→ Prompt: Reproduce the brigatinib drug information below word for word, starting at "Evaluate pregnancy status" and ending at "you could understand?)".

Concurrent drug therapy issues:
- Drug-drug/drug-food interactions: Potentially significant interactions may exist, requiring dose or frequency adjustment, additional monitoring, and/or selection of alternative therapy. Consult drug interactions database for more detailed information.
Other warnings/precautions:
- Anaplastic lymphoma kinase testing: Approved for use only in patients with metastatic non-small cell lung cancer (NSCLC) who test positive for the abnormal anaplastic lymphoma kinase (ALK) gene.
Monitoring Parameters
ALK positivity; monitor creatine phosphokinase (CPK) and amylase/lipase levels periodically throughout therapy; fasting serum glucose at baseline and periodically thereafter; monitor heart rate and blood pressure (after 2 weeks and at least monthly thereafter); monitor for signs/symptoms of interstitial lung disease (ILD)/pneumonitis (new or worsening pulmonary symptoms), muscular symptoms of CPK elevations, and visual disturbances (obtain ophthalmologic evaluation in patients with new or worsening ≥ grade 2 visual symptoms). Monitor adherence.
Pregnancy
Pregnancy Considerations
Based on the mechanism of action and adverse events observed in animal reproduction studies, brigatinib may be expected to cause fetal harm if used during pregnancy.
Evaluate pregnancy status prior to therapy. Women of reproductive potential should use an effective nonhormonal contraceptive during therapy and for at least 4 months after the last brigatinib dose. Males with female partners of reproductive potential should use effective contraception during therapy and for at least 3 months after the last dose.
Patient Education
- Discuss specific use of drug and side effects with patient as it relates to treatment. (HCAHPS: During this hospital stay, were you given any medicine that you had not taken before? Before giving you any new medicine, how often did hospital staff tell you what the medicine was for? How often did hospital staff describe possible side effects in a way you could understand?)
- Patient may experience nausea, vomiting, diarrhea, constipation, abdominal pain, lack of appetite, back pain, joint pain, painful extremities, or trouble sleeping. Have patient report immediately to prescriber signs of high blood sugar (confusion, fatigue, increased thirst, increased hunger, passing a lot of urine, flushing, fast breathing, or breath that smells like fruit), signs of pancreatitis (severe abdominal pain, severe back pain, severe nausea, or vomiting), signs of low phosphate (vision changes, confusion, mood changes, muscle pain, muscle weakness, shortness of breath, difficulty breathing, or difficulty swallowing), severe headache, severe dizziness, passing out, vision changes, slow heartbeat, chest pain, double vision, sensitivity to light, muscle pain, muscle weakness, muscle spasms, burning or numbness feeling, severe loss of strength and energy, or signs of a severe pulmonary disorder (lung or breathing problems like difficulty breathing, shortness of breath, or a cough that is new or worse) (HCAHPS).
- Educate patient about signs of a significant reaction (eg, wheezing; chest tightness; fever; itching; bad cough; blue skin color; seizures; or swelling of face, lips, tongue, or throat). Note: This is not a comprehensive list of all side effects. Patient should consult prescriber for additional questions.
Intended Use and Disclaimer: Should not be printed and given to patients. This information is intended to serve as a concise initial reference for health care professionals to use when discussing medications with a patient. You must ultimately rely on your own discretion, experience, and judgment in diagnosing, treating, and advising patients.

→ Saved data entries:
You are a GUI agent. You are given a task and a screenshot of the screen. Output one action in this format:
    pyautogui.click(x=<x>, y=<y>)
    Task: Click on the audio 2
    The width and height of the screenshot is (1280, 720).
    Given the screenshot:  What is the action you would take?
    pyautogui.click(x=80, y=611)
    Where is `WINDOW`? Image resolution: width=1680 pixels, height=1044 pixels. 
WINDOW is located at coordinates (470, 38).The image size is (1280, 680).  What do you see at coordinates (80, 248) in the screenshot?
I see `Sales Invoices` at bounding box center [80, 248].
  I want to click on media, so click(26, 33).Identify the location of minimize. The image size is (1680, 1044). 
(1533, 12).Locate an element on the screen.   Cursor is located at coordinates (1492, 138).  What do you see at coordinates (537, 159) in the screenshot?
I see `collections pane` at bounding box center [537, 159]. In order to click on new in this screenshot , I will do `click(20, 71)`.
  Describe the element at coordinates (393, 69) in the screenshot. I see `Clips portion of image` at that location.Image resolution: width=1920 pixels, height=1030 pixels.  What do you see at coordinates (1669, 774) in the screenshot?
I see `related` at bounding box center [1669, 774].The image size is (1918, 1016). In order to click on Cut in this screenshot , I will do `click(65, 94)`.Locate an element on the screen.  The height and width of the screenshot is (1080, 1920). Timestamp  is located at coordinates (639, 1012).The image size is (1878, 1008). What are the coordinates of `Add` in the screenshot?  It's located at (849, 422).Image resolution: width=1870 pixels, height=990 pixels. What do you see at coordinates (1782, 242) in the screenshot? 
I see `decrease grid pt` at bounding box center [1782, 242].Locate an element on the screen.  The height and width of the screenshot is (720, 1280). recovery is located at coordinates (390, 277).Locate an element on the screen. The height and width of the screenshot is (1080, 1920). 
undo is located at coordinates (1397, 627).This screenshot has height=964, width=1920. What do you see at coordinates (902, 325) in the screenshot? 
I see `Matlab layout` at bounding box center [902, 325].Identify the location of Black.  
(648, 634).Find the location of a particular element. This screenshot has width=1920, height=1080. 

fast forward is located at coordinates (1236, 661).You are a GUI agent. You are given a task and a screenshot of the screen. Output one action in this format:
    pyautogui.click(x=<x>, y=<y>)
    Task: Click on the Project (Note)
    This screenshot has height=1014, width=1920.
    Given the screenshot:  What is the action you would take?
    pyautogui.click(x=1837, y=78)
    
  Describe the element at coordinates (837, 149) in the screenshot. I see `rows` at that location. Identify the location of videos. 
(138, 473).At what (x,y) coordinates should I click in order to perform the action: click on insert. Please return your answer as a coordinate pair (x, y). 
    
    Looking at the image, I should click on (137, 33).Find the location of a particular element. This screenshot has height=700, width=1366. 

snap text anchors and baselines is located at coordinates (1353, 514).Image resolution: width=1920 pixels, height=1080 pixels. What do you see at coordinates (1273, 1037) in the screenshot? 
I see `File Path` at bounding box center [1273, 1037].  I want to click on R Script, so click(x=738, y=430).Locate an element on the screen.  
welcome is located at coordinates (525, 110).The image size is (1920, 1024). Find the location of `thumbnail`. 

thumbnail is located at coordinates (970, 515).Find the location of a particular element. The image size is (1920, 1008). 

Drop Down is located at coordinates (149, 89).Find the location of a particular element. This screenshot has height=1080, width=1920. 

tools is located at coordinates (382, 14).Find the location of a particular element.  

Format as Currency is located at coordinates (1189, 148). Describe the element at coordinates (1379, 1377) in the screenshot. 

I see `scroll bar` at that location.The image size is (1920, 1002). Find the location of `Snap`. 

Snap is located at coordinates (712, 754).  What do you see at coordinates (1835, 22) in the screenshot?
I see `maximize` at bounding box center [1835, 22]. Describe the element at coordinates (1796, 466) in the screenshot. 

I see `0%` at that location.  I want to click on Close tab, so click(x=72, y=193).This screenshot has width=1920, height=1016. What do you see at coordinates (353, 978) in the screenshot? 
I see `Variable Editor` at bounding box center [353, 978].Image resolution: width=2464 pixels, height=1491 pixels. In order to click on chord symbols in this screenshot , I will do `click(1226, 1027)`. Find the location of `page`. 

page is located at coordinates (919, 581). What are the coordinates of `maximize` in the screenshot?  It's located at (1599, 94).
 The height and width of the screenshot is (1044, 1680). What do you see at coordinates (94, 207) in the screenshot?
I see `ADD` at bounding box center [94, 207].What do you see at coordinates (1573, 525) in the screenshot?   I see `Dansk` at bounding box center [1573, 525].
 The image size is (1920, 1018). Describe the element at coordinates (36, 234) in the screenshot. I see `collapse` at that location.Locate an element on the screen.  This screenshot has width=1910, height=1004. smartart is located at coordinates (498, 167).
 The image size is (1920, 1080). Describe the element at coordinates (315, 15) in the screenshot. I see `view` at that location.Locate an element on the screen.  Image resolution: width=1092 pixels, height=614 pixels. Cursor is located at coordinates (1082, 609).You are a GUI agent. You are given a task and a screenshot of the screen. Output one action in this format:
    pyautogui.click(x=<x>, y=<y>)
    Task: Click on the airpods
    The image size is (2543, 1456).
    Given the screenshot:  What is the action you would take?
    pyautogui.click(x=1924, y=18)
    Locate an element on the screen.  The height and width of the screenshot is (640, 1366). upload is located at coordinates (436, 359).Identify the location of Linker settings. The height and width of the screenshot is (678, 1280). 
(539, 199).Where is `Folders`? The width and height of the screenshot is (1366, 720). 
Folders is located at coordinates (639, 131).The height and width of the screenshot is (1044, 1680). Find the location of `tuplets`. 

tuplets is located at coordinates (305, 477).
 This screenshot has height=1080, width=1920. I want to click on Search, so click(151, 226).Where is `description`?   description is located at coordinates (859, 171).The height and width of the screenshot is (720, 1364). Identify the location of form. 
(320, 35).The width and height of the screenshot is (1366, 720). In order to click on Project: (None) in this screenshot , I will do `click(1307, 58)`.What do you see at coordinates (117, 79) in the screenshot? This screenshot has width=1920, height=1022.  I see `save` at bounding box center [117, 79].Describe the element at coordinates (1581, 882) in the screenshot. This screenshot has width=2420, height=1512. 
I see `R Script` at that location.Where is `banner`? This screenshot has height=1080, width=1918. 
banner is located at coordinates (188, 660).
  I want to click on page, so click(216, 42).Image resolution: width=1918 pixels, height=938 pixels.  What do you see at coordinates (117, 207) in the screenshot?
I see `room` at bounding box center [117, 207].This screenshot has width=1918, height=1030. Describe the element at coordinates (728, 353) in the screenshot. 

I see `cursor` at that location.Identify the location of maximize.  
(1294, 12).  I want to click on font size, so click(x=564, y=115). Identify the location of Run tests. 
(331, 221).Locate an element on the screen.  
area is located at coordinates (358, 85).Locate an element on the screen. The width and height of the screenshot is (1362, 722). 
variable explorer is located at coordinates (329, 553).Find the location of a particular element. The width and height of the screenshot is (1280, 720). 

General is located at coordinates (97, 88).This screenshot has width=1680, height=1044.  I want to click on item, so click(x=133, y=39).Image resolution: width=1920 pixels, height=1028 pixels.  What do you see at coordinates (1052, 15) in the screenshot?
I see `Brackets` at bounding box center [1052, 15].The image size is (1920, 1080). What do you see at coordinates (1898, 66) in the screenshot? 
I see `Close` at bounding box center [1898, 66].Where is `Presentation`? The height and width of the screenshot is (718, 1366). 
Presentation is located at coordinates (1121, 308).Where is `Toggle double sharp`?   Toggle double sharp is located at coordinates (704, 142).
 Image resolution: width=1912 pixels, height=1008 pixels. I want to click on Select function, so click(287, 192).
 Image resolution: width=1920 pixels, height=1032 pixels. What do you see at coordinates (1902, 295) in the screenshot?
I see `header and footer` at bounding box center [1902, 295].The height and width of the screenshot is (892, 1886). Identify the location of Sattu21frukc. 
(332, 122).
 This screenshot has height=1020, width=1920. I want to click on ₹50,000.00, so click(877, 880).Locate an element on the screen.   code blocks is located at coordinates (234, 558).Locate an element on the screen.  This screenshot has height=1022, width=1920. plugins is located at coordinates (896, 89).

→ Task solution:
Evaluate pregnancy status prior to therapy. Women of reproductive potential should use an effective nonhormonal contraceptive during therapy and for at least 4 months after the last brigatinib dose. Males with female partners of reproductive potential should use effective contraception during therapy and for at least 3 months after the last dose.
Patient Education
- Discuss specific use of drug and side effects with patient as it relates to treatment. (HCAHPS: During this hospital stay, were you given any medicine that you had not taken before? Before giving you any new medicine, how often did hospital staff tell you what the medicine was for? How often did hospital staff describe possible side effects in a way you could understand?)